We are discussing her son's increasing anxiety since almost ingesting something he was allergic to. While he was in no actual danger, it is clear from her tone that the worry has become as big and as real as the allergy itself.
I nod because I know that anxiety resides in the gray zones, the fertile imagination that brings you from almost to that's it in less than five seconds. While it is great to be cautious, especially in cases of allergies, living in that space of fear does not help. I have often lived there and still visit occasionally. While only last week, during a follow up eye examination for eye pressure, did I let my mind escape again. In a matter of seconds, I had gone from being a healthy and sighted woman to imagining the last people I would want to see. I felt overwhelmed by feelings of gratitude and loss by how much I would miss seeing the beauty of the world around me. The mind is good at playing tricks, and by now I know my mind well. Even better, I know how to talk myself down from this worry edge and wind my way back emotionally.
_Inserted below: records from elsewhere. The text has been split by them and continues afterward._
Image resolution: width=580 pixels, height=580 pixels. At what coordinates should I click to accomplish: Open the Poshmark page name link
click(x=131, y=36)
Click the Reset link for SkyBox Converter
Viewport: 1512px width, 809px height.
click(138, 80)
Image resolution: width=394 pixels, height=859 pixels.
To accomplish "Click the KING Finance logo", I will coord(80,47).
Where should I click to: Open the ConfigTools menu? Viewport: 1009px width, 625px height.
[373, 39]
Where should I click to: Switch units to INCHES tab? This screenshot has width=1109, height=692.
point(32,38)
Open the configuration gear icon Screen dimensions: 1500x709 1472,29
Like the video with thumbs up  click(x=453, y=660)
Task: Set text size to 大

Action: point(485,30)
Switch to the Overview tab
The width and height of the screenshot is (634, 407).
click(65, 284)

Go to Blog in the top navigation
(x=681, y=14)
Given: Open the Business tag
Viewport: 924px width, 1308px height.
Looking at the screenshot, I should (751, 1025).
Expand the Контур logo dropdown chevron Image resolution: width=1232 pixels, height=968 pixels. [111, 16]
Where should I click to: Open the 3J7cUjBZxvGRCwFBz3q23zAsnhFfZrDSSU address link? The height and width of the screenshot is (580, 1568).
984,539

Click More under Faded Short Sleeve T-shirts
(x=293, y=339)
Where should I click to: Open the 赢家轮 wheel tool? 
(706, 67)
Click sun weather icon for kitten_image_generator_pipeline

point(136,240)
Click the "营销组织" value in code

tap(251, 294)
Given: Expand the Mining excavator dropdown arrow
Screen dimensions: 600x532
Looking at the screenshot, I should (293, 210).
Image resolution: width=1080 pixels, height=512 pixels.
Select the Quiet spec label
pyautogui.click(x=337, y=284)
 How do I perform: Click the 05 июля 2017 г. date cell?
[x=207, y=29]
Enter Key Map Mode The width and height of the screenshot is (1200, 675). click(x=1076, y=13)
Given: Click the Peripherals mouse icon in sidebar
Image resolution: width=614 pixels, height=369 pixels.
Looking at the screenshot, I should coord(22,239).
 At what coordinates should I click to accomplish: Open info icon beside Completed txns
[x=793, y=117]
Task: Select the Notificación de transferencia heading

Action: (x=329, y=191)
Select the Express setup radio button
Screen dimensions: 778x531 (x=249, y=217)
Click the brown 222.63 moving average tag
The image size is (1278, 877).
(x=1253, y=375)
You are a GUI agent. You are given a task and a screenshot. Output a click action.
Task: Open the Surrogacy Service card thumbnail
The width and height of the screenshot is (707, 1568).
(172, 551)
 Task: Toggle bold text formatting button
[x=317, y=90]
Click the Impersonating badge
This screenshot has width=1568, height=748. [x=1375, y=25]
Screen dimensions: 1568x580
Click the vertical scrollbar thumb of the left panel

Whether or not the reality is based on facts or fictions, the feelings are the same and the worry is the same. It can be overwhelming and all-consuming. So how do we bring ourselves back to the present? To emotional safety? To a place where we don't jump from one to a hundred in three seconds?
With solid feet and a good parachute.
And if you're curious, it turns out I have particularly thick corneas to add to my particularly fertile imagination...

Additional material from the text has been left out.